Tracee: I agree! Our perspective of what people look like is distorted. When talking about sex, Third Base Ain’t What It Used To Be is a good balanced resource.
Laurie: Scarleteen. Really really good sexual information for teenagers. All About S.E.X.: The Scarleteen Book, by Heather Corinna. The best book I’ve ever seen for answering questions about teens and sexuality.
Tracee: Good books for tweens. Discovery Girls book series.
Audience 10: Our partners are so important. Our kids constantly look to us for nonverbal cues as to whether or not we approve. We have to be so aware that our kids are attending on every level.

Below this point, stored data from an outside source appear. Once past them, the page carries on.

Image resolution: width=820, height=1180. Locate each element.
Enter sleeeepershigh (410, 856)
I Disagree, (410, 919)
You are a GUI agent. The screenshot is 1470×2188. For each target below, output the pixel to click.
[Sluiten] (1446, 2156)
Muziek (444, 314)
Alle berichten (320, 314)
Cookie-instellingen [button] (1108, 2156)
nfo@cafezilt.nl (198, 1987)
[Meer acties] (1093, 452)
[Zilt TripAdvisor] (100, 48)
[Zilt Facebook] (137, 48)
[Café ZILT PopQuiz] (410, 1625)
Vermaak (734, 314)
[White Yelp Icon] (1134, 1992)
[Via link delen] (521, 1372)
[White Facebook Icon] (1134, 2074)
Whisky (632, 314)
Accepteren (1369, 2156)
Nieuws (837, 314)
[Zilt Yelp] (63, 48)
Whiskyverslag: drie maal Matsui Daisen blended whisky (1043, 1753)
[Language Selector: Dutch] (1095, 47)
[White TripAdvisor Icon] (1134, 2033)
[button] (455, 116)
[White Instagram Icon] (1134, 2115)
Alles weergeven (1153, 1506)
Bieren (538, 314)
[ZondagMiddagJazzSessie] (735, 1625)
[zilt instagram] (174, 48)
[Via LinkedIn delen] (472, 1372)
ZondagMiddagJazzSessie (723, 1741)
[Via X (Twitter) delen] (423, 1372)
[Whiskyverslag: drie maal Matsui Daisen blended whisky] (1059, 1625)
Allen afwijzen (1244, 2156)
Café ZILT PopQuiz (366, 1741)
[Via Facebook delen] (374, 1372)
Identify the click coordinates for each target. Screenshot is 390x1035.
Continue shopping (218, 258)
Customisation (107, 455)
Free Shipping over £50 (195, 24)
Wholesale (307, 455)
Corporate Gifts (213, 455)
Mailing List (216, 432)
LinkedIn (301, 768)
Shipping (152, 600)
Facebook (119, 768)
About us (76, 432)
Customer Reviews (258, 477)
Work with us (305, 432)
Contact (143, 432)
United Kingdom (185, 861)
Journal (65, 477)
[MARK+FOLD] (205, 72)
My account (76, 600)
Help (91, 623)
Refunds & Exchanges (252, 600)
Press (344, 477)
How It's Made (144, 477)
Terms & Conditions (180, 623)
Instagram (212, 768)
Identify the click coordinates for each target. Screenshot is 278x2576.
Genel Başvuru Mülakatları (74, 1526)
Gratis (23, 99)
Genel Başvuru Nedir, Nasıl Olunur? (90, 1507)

Laurie: You just said something I wanted to say. Everything we’re talking about about talking to our kids is hard work. It’s like cockroaches. Sometimes you get tired of talking to your kids, but you just have to keep doing it and doing it. The most subtle messages are the ones kids see the most.
Audience: And misinterpret!
Laurie: But if you live with someone who thinks you’re beautiful and loves you and hugs you, it’s a message kids are going to get. If you really feel positive about their kids, they do know. I raised a woman who now talks back to the television for her whole life, because I did that. The reiteration works.
Mallory, Mocha Momma’s daughter. As someone who just came out of my graduation from college, and the end of my parenting: at the end of the day, no matter what they said to me, it was my choice. I was one of those A&F kids. I was multiracial and I could pass. But I appreciate that Mom never bought me those clothes; if I wanted them, I had to buy them myself. I remember thinking “I’m really uncomfortable in these size zero pants.” As much parenting as she did, there was some blockage that I put up. It really does start at good parenting, but when it was my choice, and I could make those decisions about the clothes, that’s when it really turned me on. So keep going; it helps.
Melanie at Left Coast Mom. When I was in high school, I had the same kind of thing. My parents didn’t have any money so I never had the right kind of clothes. So I developed this distaste on clothes. I heard my five-year-old say “Mommy doesn’t like [???]] and neither do I, because they’re tacky.”
Glennia: As parents, we always want our kids to have it easier than we did, but I don’t think those things are avoidable. As parents, we can tell our kids the right things, and then when there are these bumps in the road, you have to be there to catch him. For him to grow as a person, he has to go through those things.